(Saved entries)
--*--

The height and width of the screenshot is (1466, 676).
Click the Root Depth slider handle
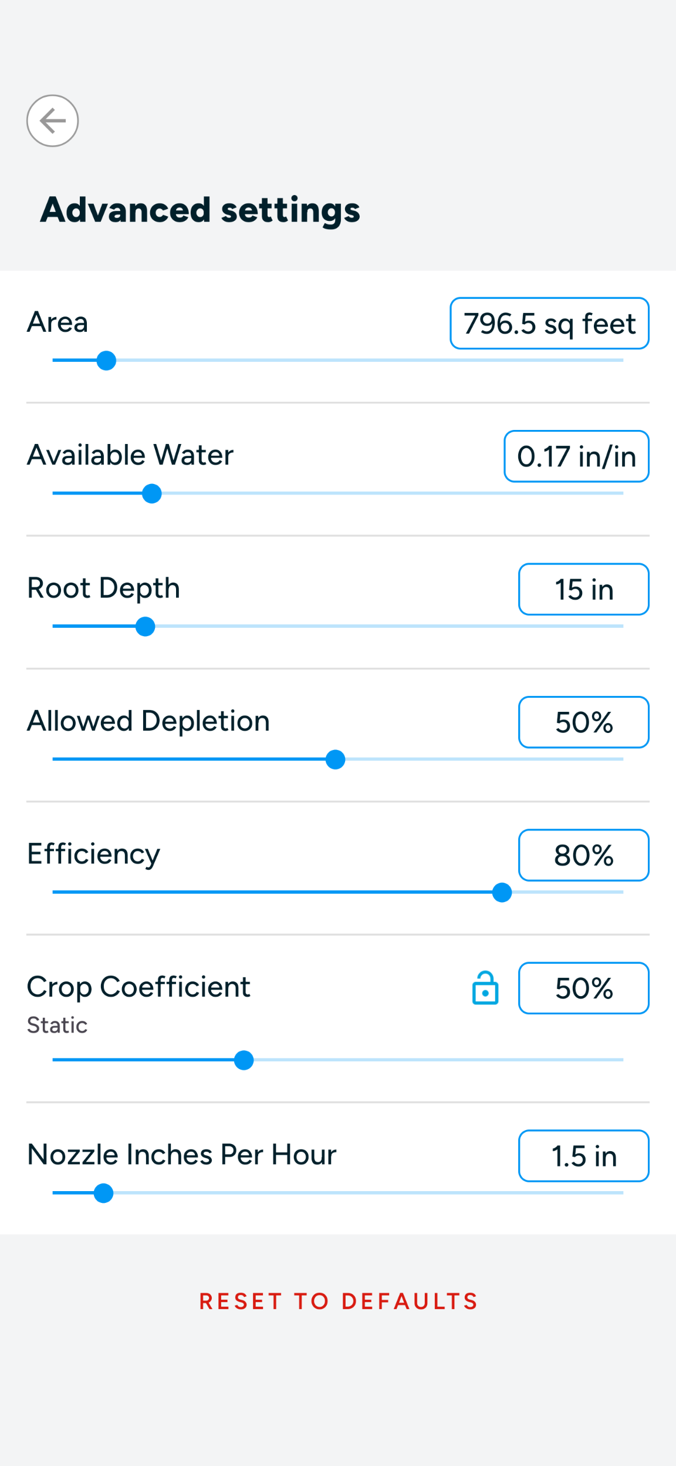click(146, 627)
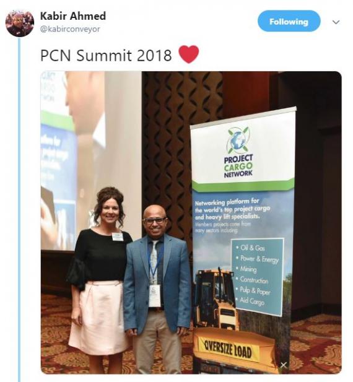Open Kabir Ahmed's profile avatar
Screen dimensions: 353x382
pyautogui.click(x=20, y=23)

--*--

Given instruction
Please rename "slider handle" to "slider knob" throughout the material, keep every other part the same, and leave the pictures out of your answer.

Solution to the problem
The height and width of the screenshot is (1466, 676).
Click the Root Depth slider knob
click(146, 627)
Open Kabir Ahmed's profile avatar
Screen dimensions: 353x382
pyautogui.click(x=20, y=23)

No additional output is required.